Lutton resigned from his role at Malthouse Theatre as of the end of March 2025.

===Festival director===
In March 2025 was announced as the artistic director of the Adelaide Festival (AF) for a three-year term. In January 2026, he was overseas planning the 2027 programme when an unprecedented crisis hit the festival, with the boycott of Writers' Week (an annual event that is part of AF) by almost all invited authors, along with a huge public backlash, after the AF board had rescinded the invitation of Palestinian Australian writer Randa Abdel-Fattah.

=== Opera ===
In 2007 Lutton attended the Jerwood Opera Writing Foundation Program, directed by Giorgio Battistelli, at the Aldeburgh Festival in England. While at Aldeburgh he collaborated with Czech composer Miroslav Srnka for the first time. In 2008 Srnka and Lutton received fellowships from the Jerwood Foundation and Aldeburgh Music to create a new opera, Make No Noise, commissioned by the Bavarian State Opera. The opera, with a libretto by Tom Holloway, is based on Isabel Coixet's film The Secret Life of Words, and had its world premiere at the Munich Opera Festival on 1 July 2011.
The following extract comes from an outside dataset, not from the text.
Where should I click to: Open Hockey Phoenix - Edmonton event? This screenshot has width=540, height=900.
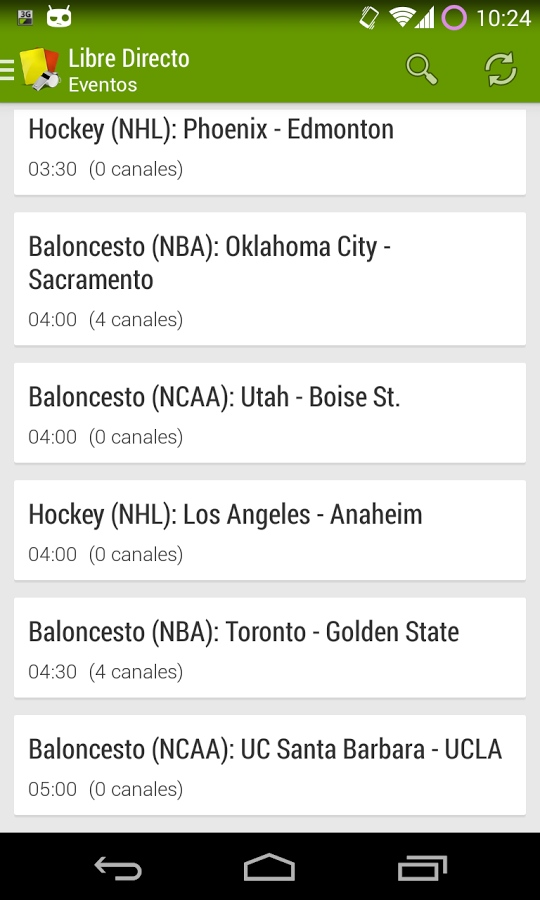coord(270,152)
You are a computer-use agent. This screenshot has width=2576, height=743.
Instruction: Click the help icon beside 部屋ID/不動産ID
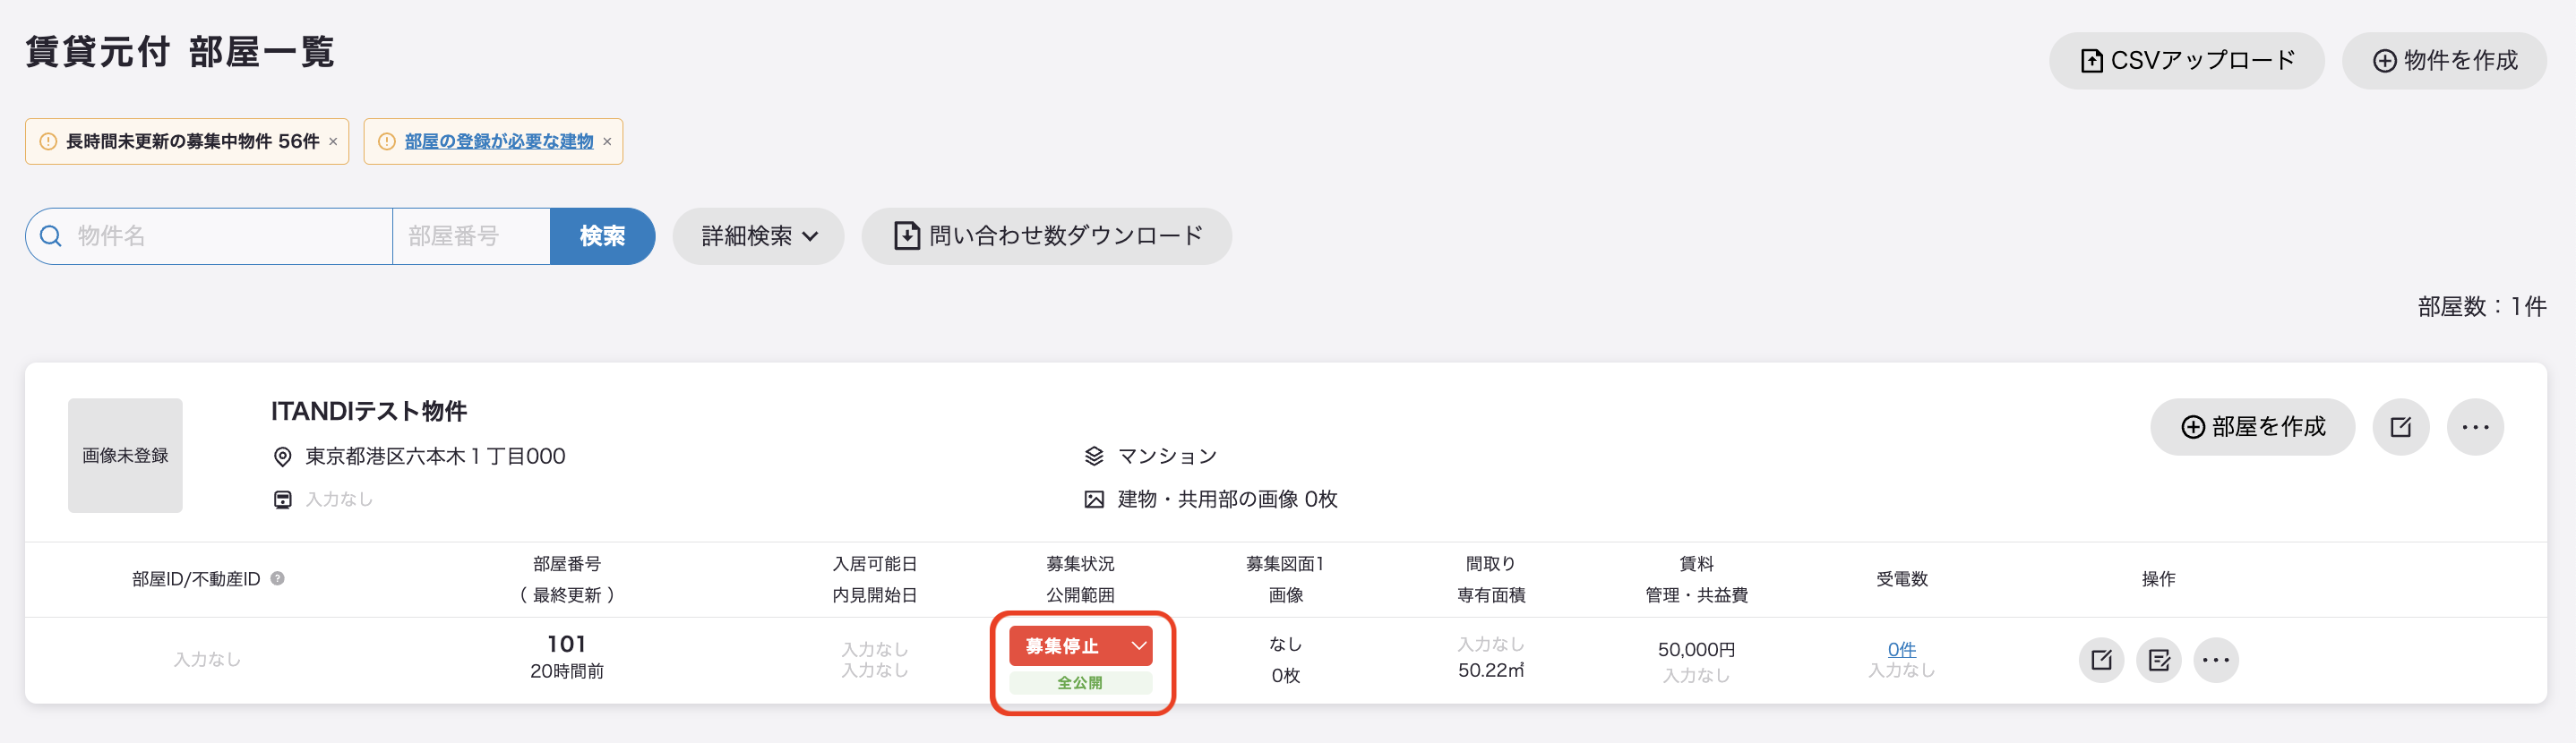(278, 578)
In 2012 Lutton directed Strauss's Elektra for West Australian Opera, Opera Australia, ThinIce, and Perth International Arts Festival, with Danish soprano Eva Johansson singing the title role.
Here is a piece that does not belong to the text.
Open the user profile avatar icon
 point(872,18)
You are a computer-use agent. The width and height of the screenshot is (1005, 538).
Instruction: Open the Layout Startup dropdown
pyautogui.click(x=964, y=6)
In 2013 Lutton directed Wagner's The Flying Dutchman for New Zealand Opera, and in 2022 Kurt Weill's Happy End for Victorian Opera.

==Other roles==
In 2008 Lutton was the West Australian representative on the Australia Council for the Arts Theatre Board.
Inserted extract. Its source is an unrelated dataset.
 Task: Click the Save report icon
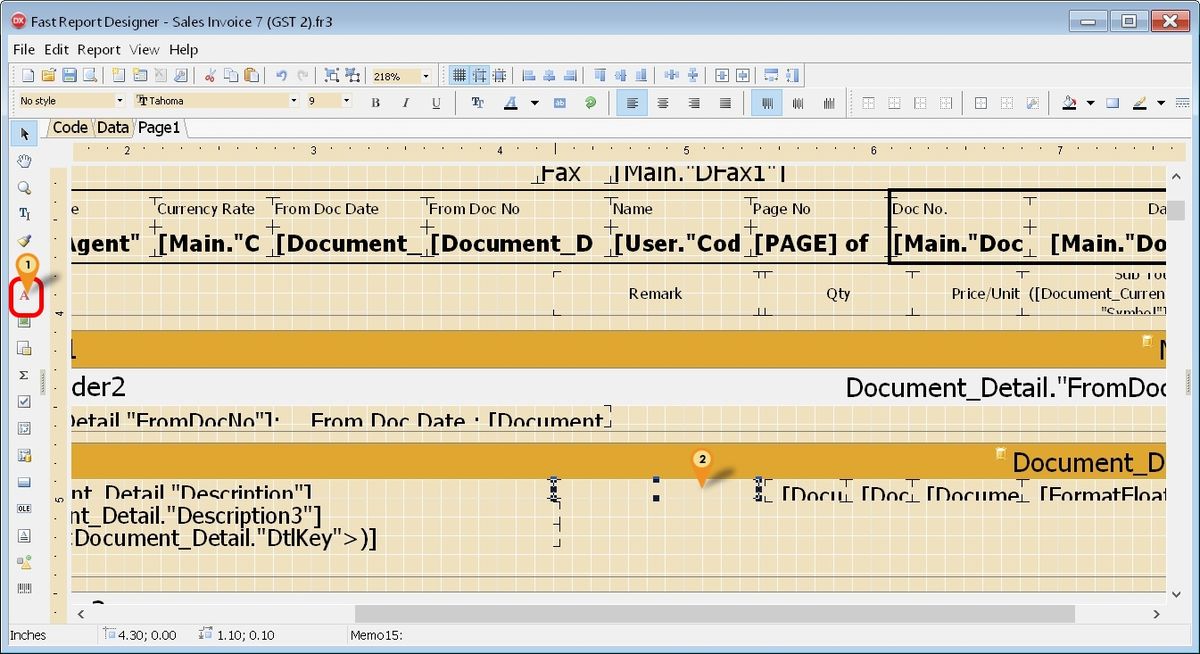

Lutton has been a judge on the theatre panel at the Helpmann Awards, and has been a non-executive director on the board of the Stephanie Lake Company since 2018.

== Awards ==
- 2003: Best Production at the Perth International Fringe Festival for The Bald Prima Donna
- 2005: Best Production, Equity Guild Awards, for The Visit
- 2005: Young West Australian of the Year for Arts
- 2007: ArtsWA Young People and the Arts Fellowship
- 2010: Western Australia Citizen of the Year: Youth Arts
- 2011: State Finalist, Young Australian of the Year for WA
- 2011: Best Director, Green Room Awards, for On the Misconception of Oedipus
- 2013: Best Production, Green Room Awards, for The Bloody Chamber
- 2015: Best Production, Green Room Awards, for I Am a Miracle
- 2023: Medal of the Order of Australia (OAM) for services to the arts as a director in the King's Birthday 2023 Honours List

==Personal life==
In 2016 he revealed that he was in a relationship with Russell Hooper, a policy writer for the Victorian Government.